President Paul Kagame

President Paul Kagame  has said that African countries have more issues to concentrate on within Africa than keep claiming for a permanent seat on the United Nations Security Council (UNSC) which they are not even sure if they will ever get.

Kagame who is current Chairman of the African Union (AU) said this during a joint press conference with his Zambian counterpart Edgar Lungu who concluded a 2-day state visit in Rwanda on Thursday.

President Kagame revealed that discussions on how the continent can get a permanent voice  in UNSC will go on during his AU chairmanship, but also insisted that African leaders have more things to concentrate on to bring Africa together and achieve more.

“It should have been the case but as we know things don’t work the way we want. There are ongoing discussions as to how the council can be reformed and part of that being inclusion of the African voice,” Kagame said reacting on Africa having a permanent seat on UN Security Council.

Presidents Edgar Lungu(L) and Paul Kagame during a joint Press conference in Kigali February 22nd

However, Kagame said Africa is permanently represented since African countries rotate in the UNSC, though the discussion continues to secure permanent seats.

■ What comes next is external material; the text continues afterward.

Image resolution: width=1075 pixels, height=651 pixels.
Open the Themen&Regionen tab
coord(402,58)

“What is important is to know that certain seats are permanently for Africa and how to rotate them depends on us,” Kagame said.

Kagame thinks that the issue of permanent seats should not be given more weight than a number of issues African leaders need to address together to achieve more, including unity, economic integration and mobility of good and people.

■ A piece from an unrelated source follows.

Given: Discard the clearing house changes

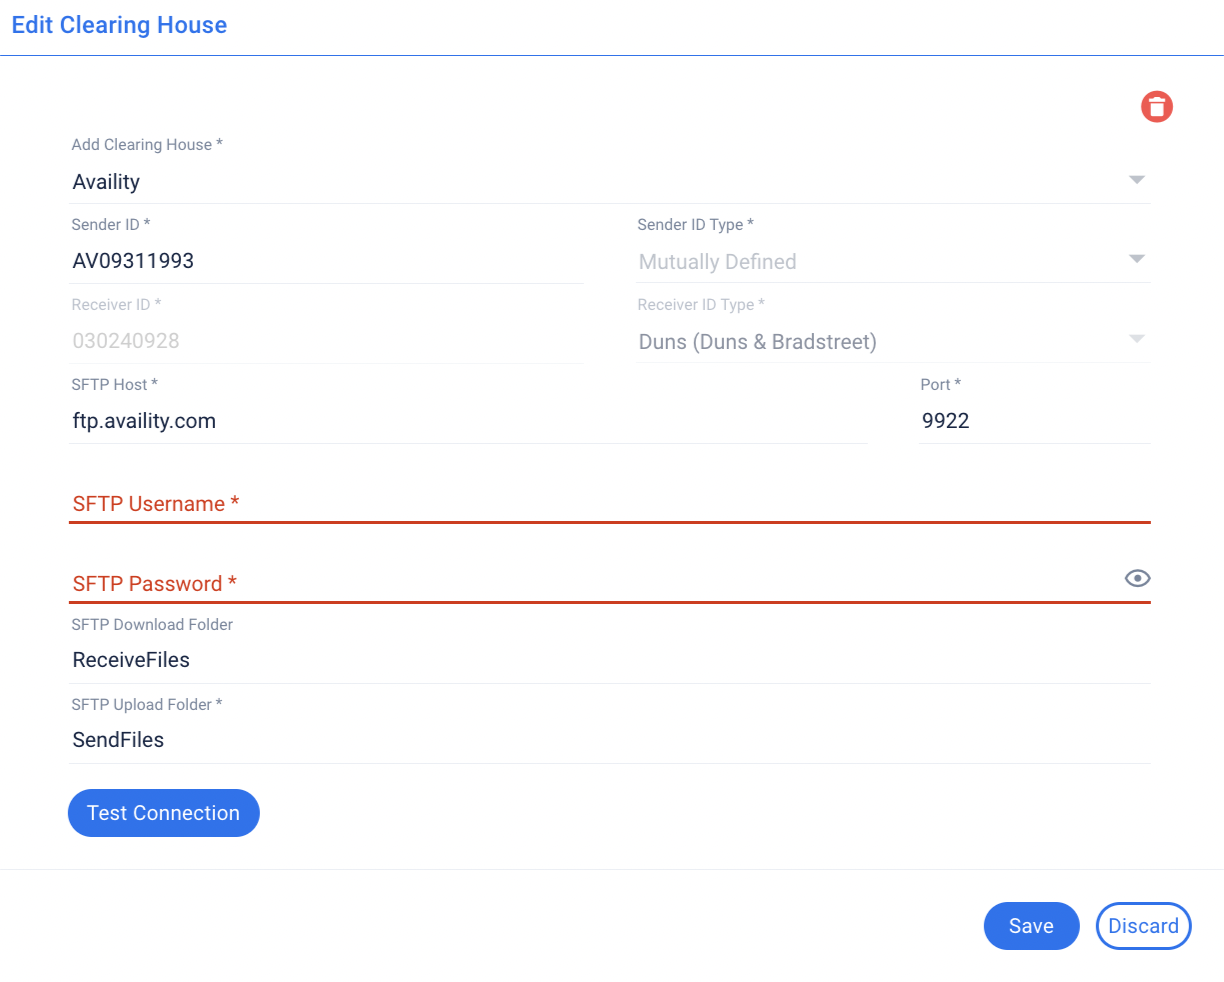Looking at the screenshot, I should tap(1143, 926).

“My thinking is to do whatever is humanly possible together with other African leaders to bring progress and development on our continent,” he said adding “I will really work with my brothers and sisters on the African continent to achieve what we can achieve.”

Both presidents commented on the issue of Rwandan refugees in Zambia.

President Kagame said that it is a matter of choice for those refugees whether to legally remain in Zambia or repatriate.

“The whole idea is not to make a refugee seat a permanent one. We can’t keep producing and having refugees as an end in itself,” he said.

Kagame also said that Rwanda has been in discussion with different countries and partners to implement the secession clause on Rwandan refugees.

He believes that “as long as the environment allows for this discussion to be properly managed, the refugee situation will get better with time.”

Zambian President Edgar Lungu said that his country cooperated with the International Community to receive Rwandan refugees and to identify the fugitives who were allegedly involved in the 1994 Genocide against Tutsi, and took them to ICTR in Arusha.

“We will not allow the situation where we have permanent refugees in Zambia, whether they are fugitives who are running away from their victims or they were perpetrators,” he said.

“I think the bottom line is we have to put a closure to this chapter.”

Several agreements signed between Rwanda and Zambia

Among the questions raised was also the reluctance of a number of African countries to adopt the 0.2% levy, which so far has been adopted by only 21 AU member countries.

“More countries have intention to start using the formula. Some people are not clear on what this implies; a lot of effort has been put into trying to explain this,” Kagame said with an optimistic view that 21 countries is not a bad number to begin with.

President Kagame was in 2016 tasked by the African Union General Assembly, to propose the union reforms that would help its auto financing.

The president, together with a team of experts he formed for the task proposed that as a starting point, every country should contribute 0.2 % of its import levy.

Kagame acknowledged that they have the task to explain, show the origin, the need and the actual possibility of achieving other goals that are important to Africa.

“Accountability process will have to be put in place so that Africa can move forward and stop being dragged back” he said adding that “We are so behind as a continent and it’s a shame that Africa has everything it needs to be where we want to be but we are still far from achieving that.”

President Kagame bids farewell to Zambian’s Edgar Lungu

President Lungu and his delegation concluded their visit on Thursday. He was accompanied by his counterpart Kagame to Kigali international airport in the afternoon.